Se actualizaron en minutos, hablando con la velocidad de los que tienen que recuperar mucho en poco tiempo.
–Ya ves, Nacho, después de tantos años sufriendo a los huesos de la facultad, me metí a ama de casa y madre, ¡fin de la historia! ¿Qué te parece? Una mujer convencional. Manele trabaja y viaja mucho y yo tengo que estar pendiente de los niños.
Le pasó por la mente una imagen de aquellos tiempos: la primera vez que vió a Manele entrando a clase, el primer curso, tan guapo que todas las chicas empezaron a murmurar. Se convirtió en el más destacado, el más popular, sacaba buenas calificaciones sin esfuerzo y tenía un porvenir brillante. Llevaba coche a la facultad, cuando la mayoría de estudiantes iban en autobús, y lucía ropa de marca y gafas de último modelo. Un niño bien, de buena familia.
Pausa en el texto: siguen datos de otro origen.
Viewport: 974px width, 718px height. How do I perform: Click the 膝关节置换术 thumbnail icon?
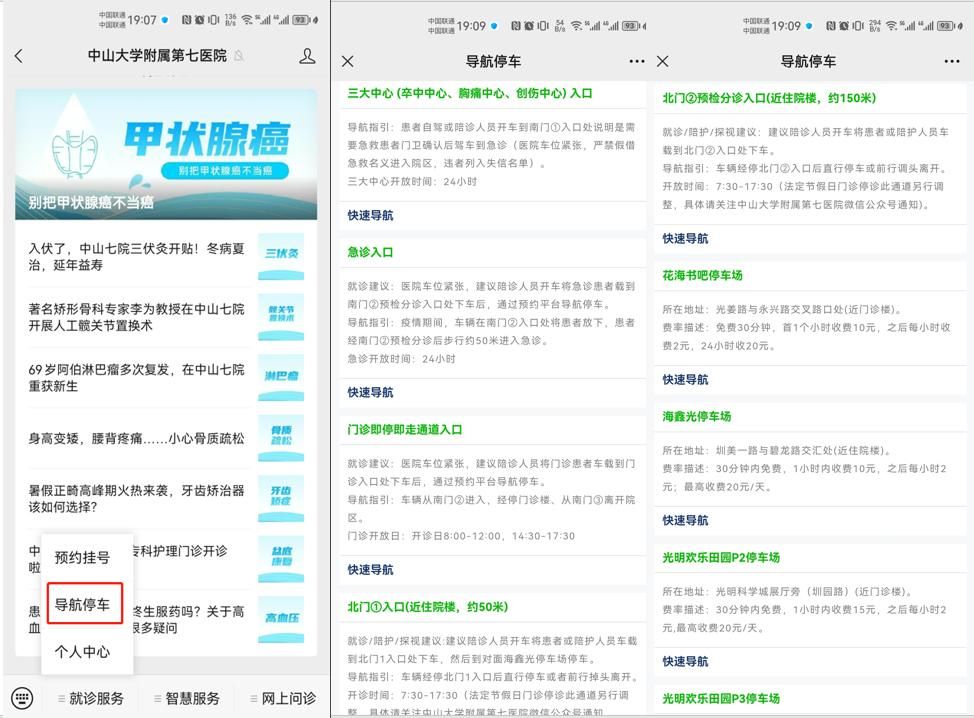click(x=281, y=316)
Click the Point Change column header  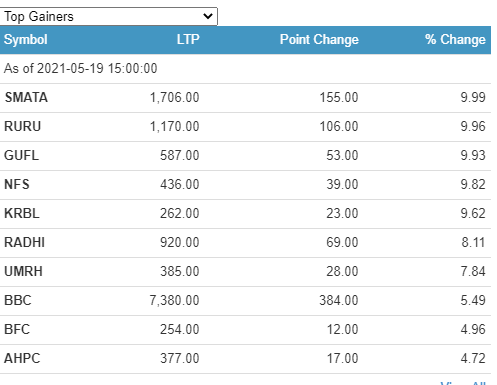coord(319,39)
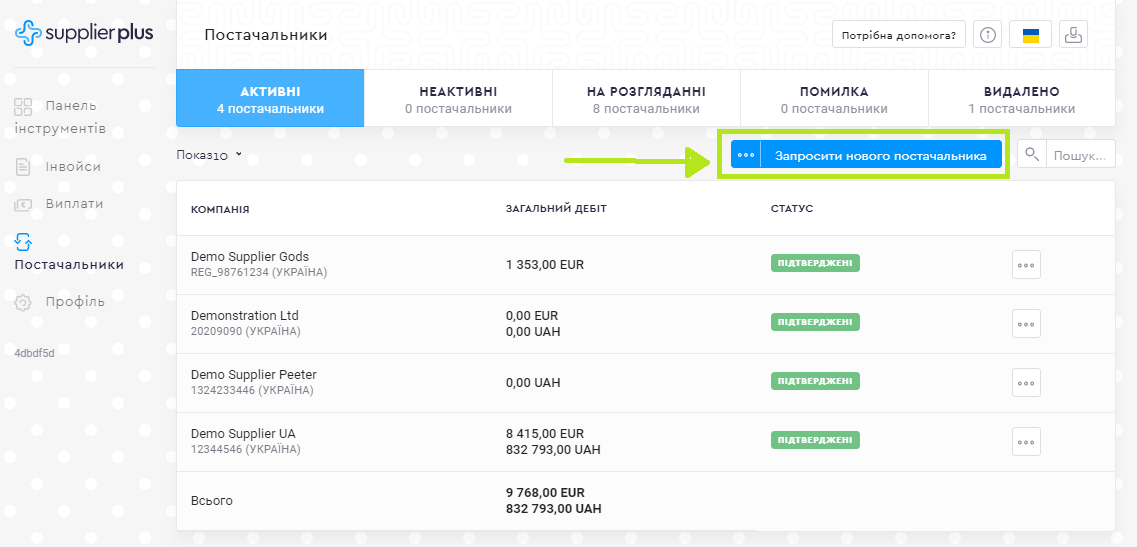
Task: Open the info circle icon
Action: click(988, 35)
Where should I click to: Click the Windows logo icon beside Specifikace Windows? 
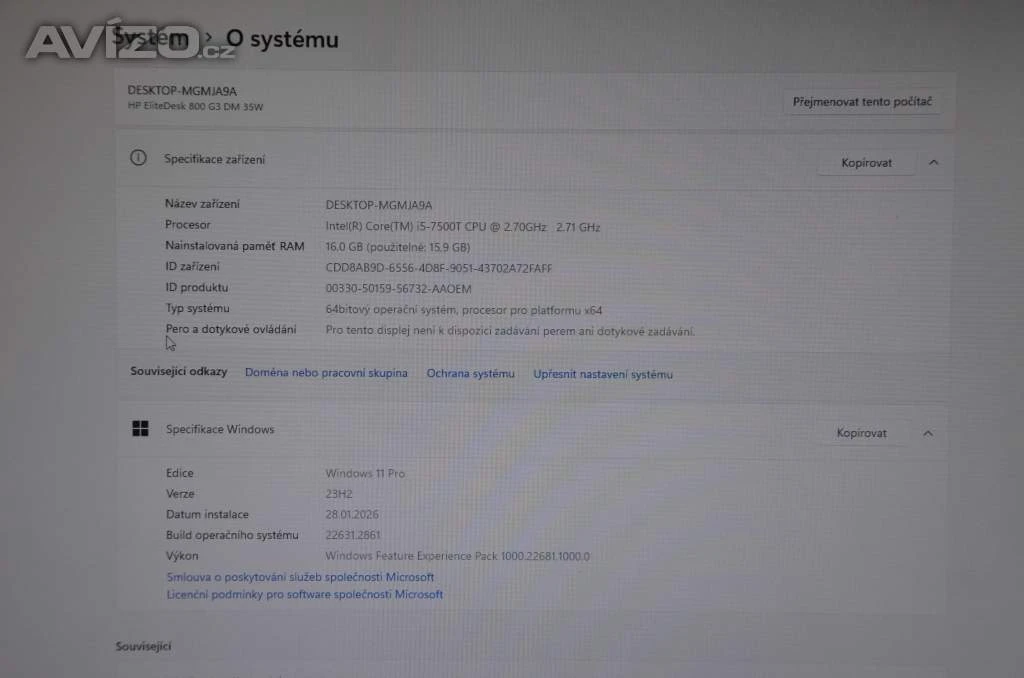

Manele desataba pasiones y lo sabía, ella quedó enamorada ya el primer día que lo vio. Nada que ver con Nacho, un estudiante del montón, sólo un amigo.
El recién hallado miró a Marcy con entusiasmo y la sacó de su recuerdo.
–Por ti no pasa el tiempo, oye, una ama de casa, según dices, pero que muy, ¡muy atractiva!
El cumplido de un amigo, digno de ser pasado por alto.
–Tú, ¿qué tal? ¿Trabajas?
–En el trabajo me ha ido bien, estoy con los americanos en una multinacional, no puedo quejarme. Pero hace poco que me separé, tuve que dejar mi chalet de casado y comprarme un piso en la afueras, cerca de aquí, en Mazello, tengo un hijo…, es duro acostumbrarse…
Explicó a Marcy que trabajaba hacía poco en Lank Corporate, una mega empresa dedicada a la producción de tecnología, aunque su puesto concreto era en el departamento financiero, uno de los más potentes de la compañía.
–Entonces sabrás que Manele trabaja en la Duxa Limited, también en finanzas, ¿no?
–Por supuesto, Marcy, son nuestros principales competidores. Estamos como el perro y el gato, a ver cual saca el componente tecnológico más avanzado. El negocio es el negocio, pero juego limpio ¿eh?, competencia leal.
Marcy no recordaba que Manele le hubiera hablado de Nacho, quizá no sabía aún que se había metido en Lank Corporate, la recalcitrante rival de la Duxa.
–Pues a disfrutar de la vida de soltero. Mira tú por donde, que me tienes de vecina en Mazello.
–Pero qué bueno, ¡genial!
Nacho siempre tan alegre, de un optimismo contagioso
Los dos estaban concentrados en su charla particular, cuando las amigas, que esperaban a unos pasos de ellos, comenzaron a impacientarse.
–Marcy, ¡pesada! –le reclamó Isabel–, que se nos está haciendo tarde… ¡vamos a perder el autobús!
Despidió a Nacho con tanto por decir, que quedaron con ganas de más conversación.
–Oye, vivimos tan cerca que ya nos encontraremos por el pueblo… ¡Hasta pronto!
–¡Adiós, Nacho!, fue estupendo encontrarte otra vez.
Los dos amigos se despidieron con los besos de rigor y un apresurado revolotear de manos y miradas hacia atrás, mientras los engullía la muchedumbre de hora punta, que marchaba a todo gas por el Boulevard en dirección a su almuerzo.